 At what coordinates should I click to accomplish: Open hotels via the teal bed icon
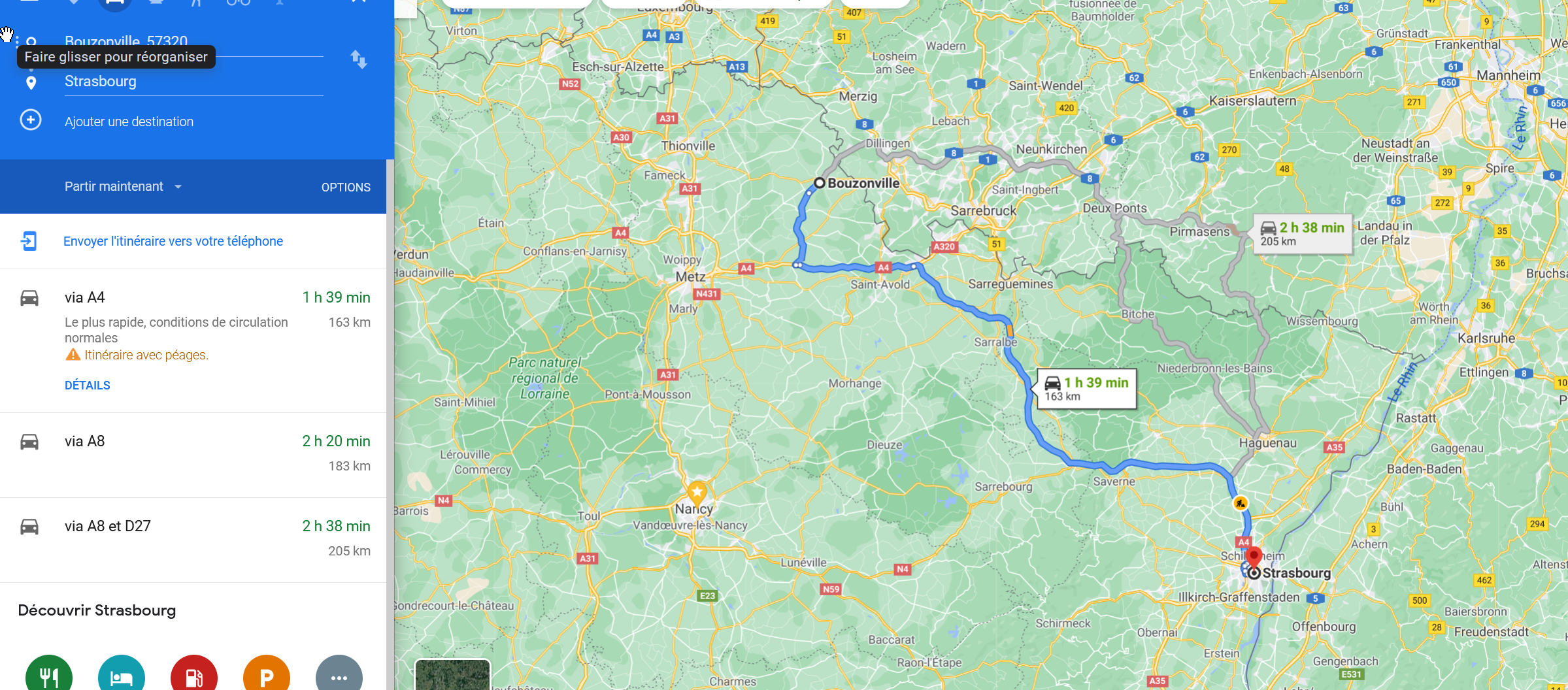(122, 675)
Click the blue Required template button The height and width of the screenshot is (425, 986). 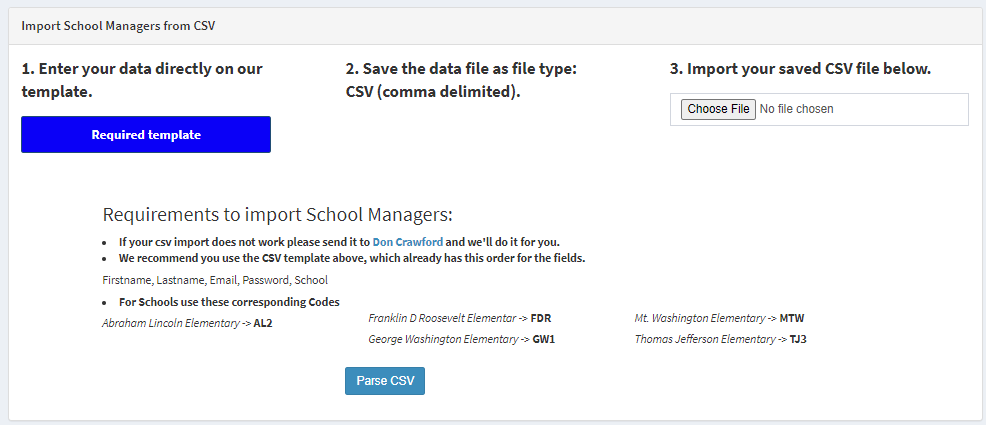146,135
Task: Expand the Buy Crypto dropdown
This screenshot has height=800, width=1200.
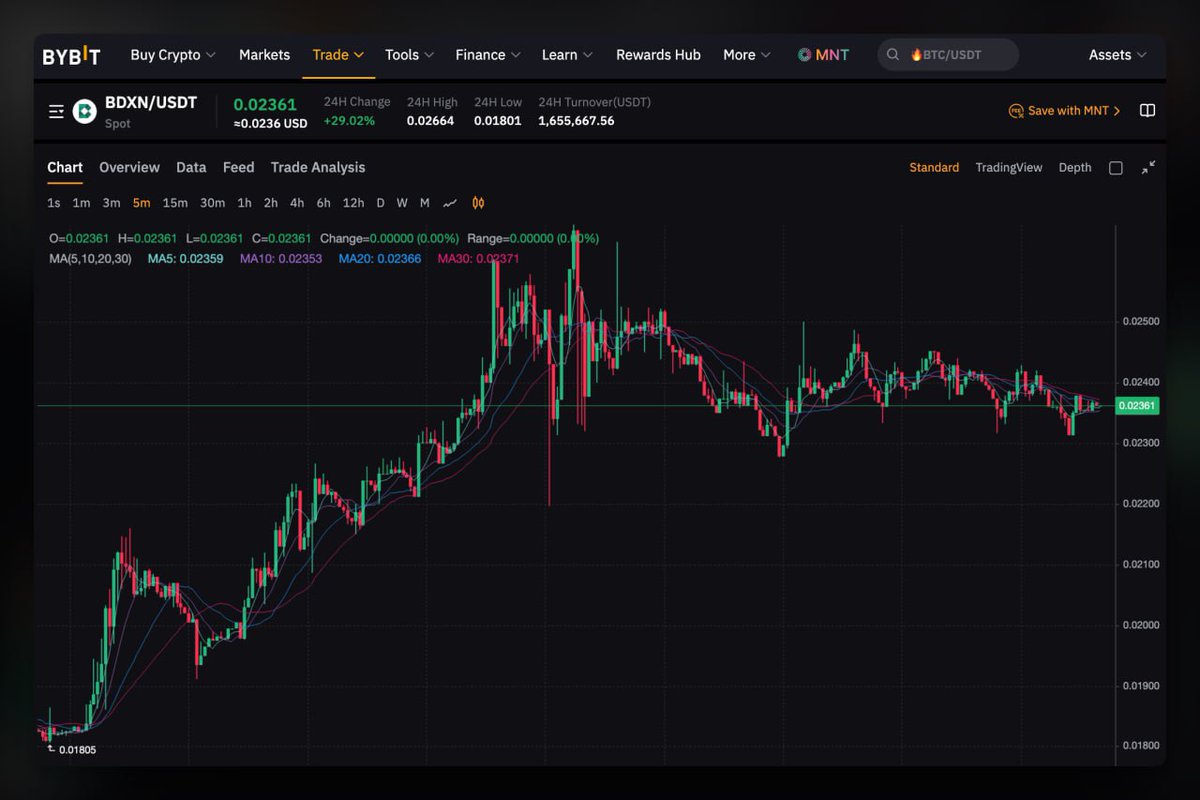Action: [x=173, y=55]
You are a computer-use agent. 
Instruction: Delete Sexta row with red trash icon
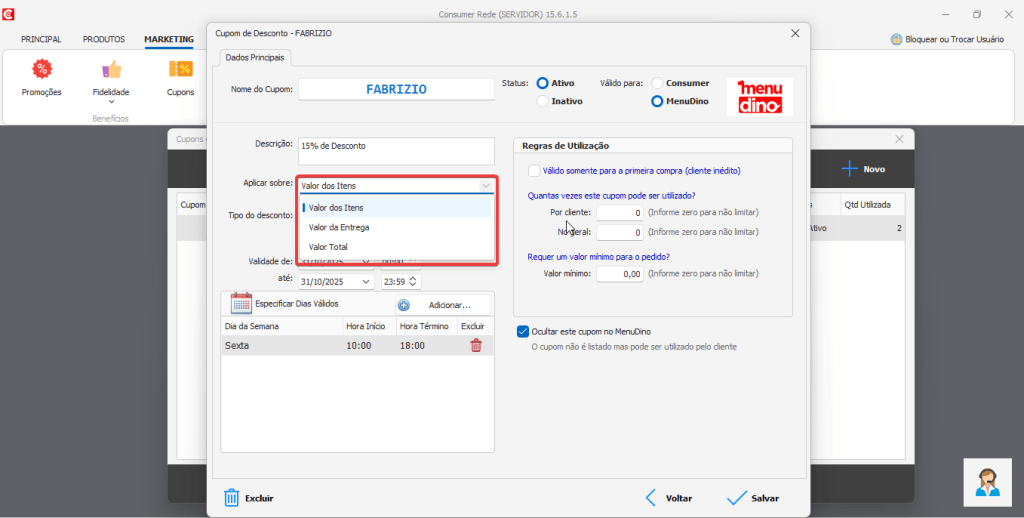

---

→ **What is being asked**
Return nothing except the lines from the one containing "You are a computer-use agent." through the final line of the data, copied exactly. Leave out all pictures.

→ **Result for this exercise**
You are a computer-use agent. 
Instruction: Delete Sexta row with red trash icon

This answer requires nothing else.